Key Shareholder Approvals:
Enhanced Class B Voting Rights: Class A
shareholders approved a special resolution to increase the voting rights attached to each Class B ordinary share from twenty votes to
one hundred votes on all matters subject to a vote at general meetings of the Company.
Increased Authorized Share Capital: Class
A shareholders approved an expansion of the Company’s authorized share capital from US$1,250,000 to US$5,275,250, increasing the
number of authorized Class A ordinary shares from 489,900,000 to 2,000,000,000 and Class B ordinary shares from 10,100,000 to 110,100,000.

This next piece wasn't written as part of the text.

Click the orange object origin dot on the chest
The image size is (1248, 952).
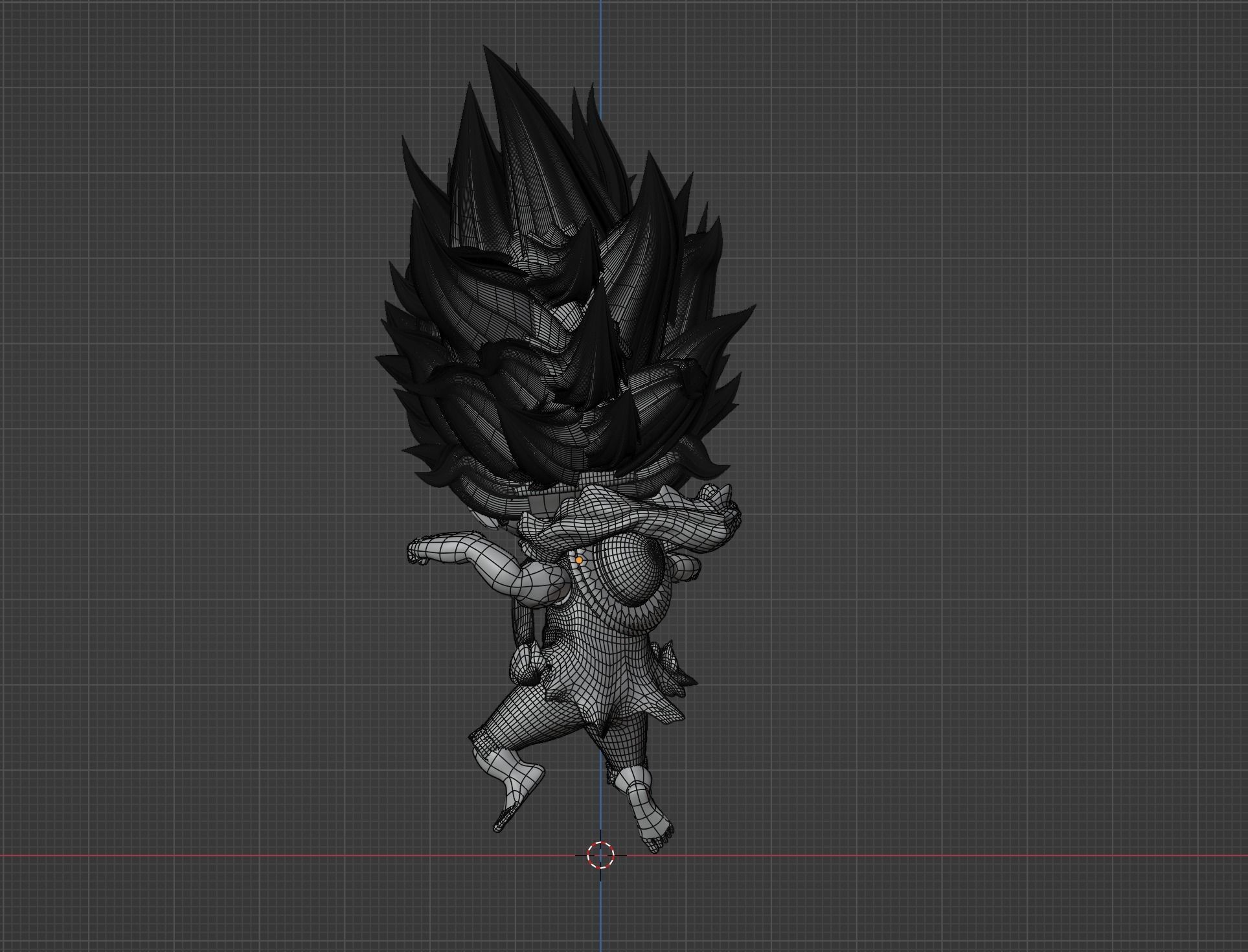[x=579, y=560]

Share Consolidation Authorization: Shareholders
granted the Company’s Board of Directors discretionary authority to consolidate the Company’s issued and outstanding Class
A ordinary shares at any time during a period of up to two years, provided that the accumulative consolidation ratio shall not exceed
1,000:1. The Board of Directors will retain full discretion on whether to implement any such consolidation, as well as the exact ratio
and effective date.
Amended Memorandum and Articles of Association:
Shareholders approved the adoption of the Fourth Amended and Restated Memorandum and Articles of Association, which reflect the above
changes and additionally established that certain major corporate actions will be subject to the prior written consent of the Majority
of the holders Class B ordinary shares.
“These shareholder approvals represent a
pivotal milestone in High-Trend International Group’s corporate evolution,” said Mr. Christopher Nixon Cox, Chairman
of the Company. “The enhanced governance framework and expanded capital structure provide the Company with greater strategic flexibility
to pursue growth initiatives, strengthen our balance sheet, and create long-term value for all stakeholders. We remain committed to executing
our vision as a leading global ocean technology company.”
About High-Trend International Group
High-Trend International Group is a global ocean transportation company
with core businesses in international shipping.

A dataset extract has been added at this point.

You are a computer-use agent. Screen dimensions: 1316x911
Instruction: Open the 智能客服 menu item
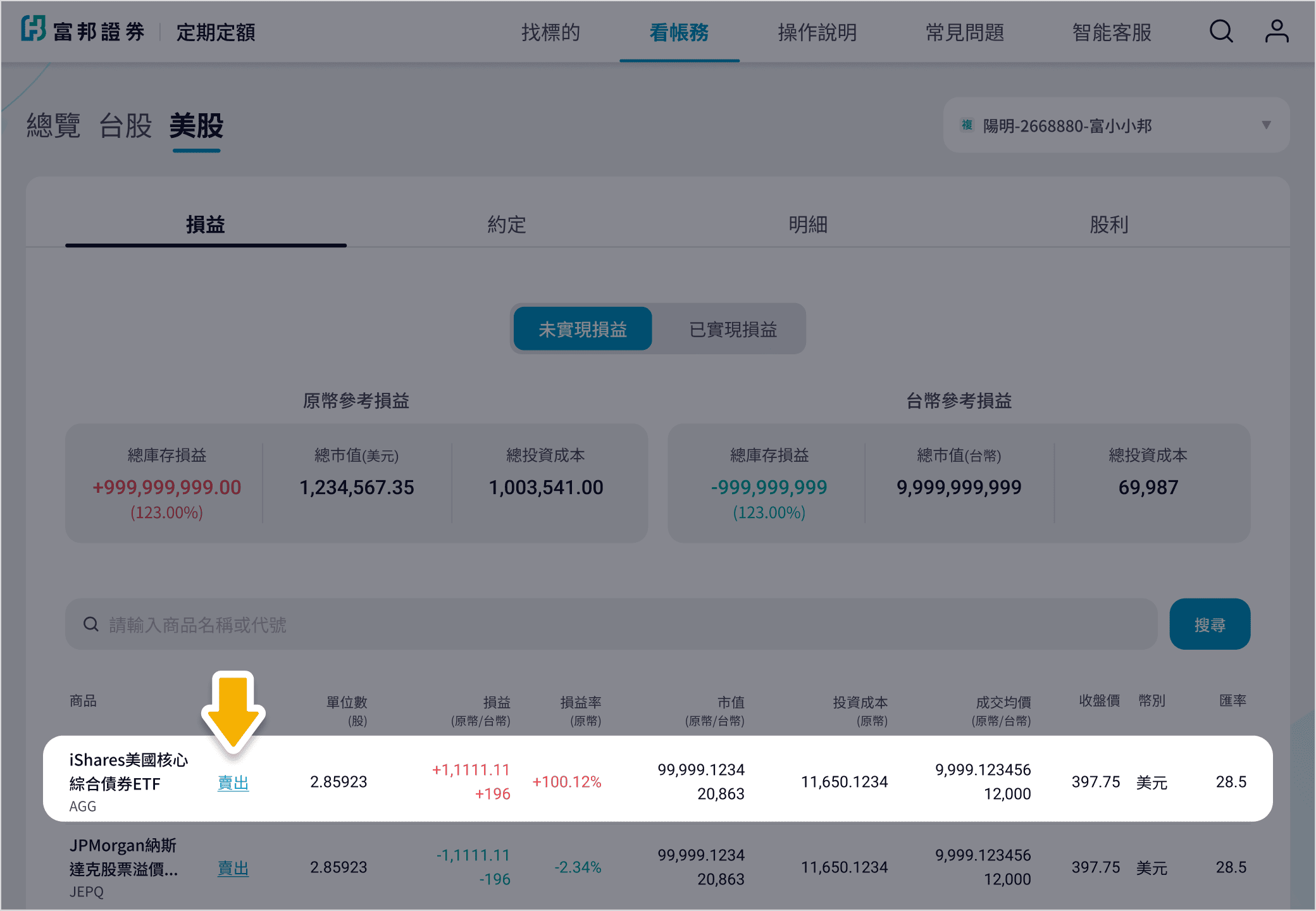click(1111, 32)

Forward-Looking Statements
This press release contains forward-looking statements within the meaning
of applicable securities laws, including Section 27A of the Securities Act of 1933 and Section 21E of the Securities Exchange Act of 1934,
made under the safe harbor provisions of the U.S. Private Securities Litigation Reform Act of 1995. These statements can be identified
by words such as “believe,” “expect,” “anticipate,” “future,” “will,” “intend,”

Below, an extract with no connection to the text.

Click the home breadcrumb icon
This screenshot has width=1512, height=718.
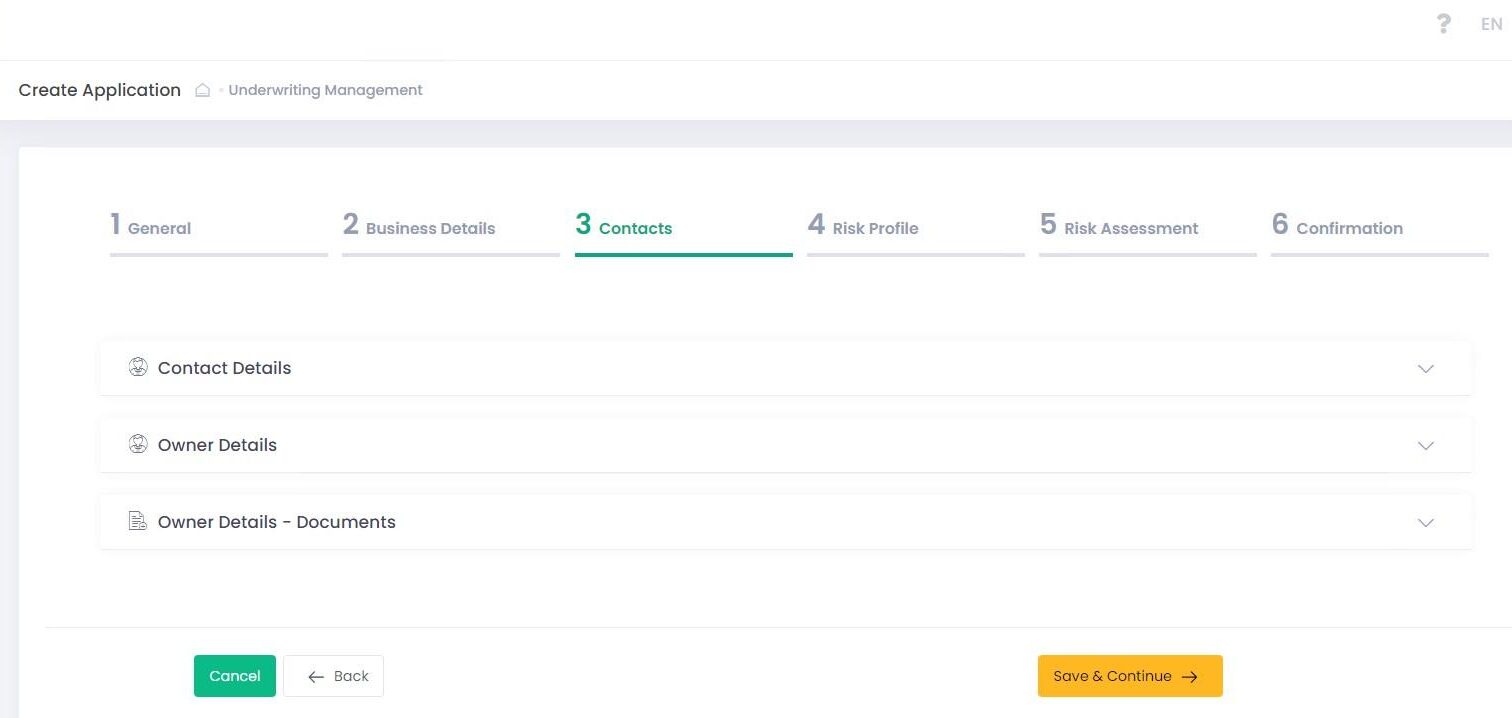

“plan,” “estimate” or similar expressions. Actual results may differ materially from those indicated by these
forward-looking statements due to various risks and uncertainties, including but not limited to those detailed in the Company’s
filings with the U.S. Securities and Exchange Commission. All information in this press release is as of the date of this release, and
the Company undertakes no obligation to update any forward-looking statement, except as required by applicable law.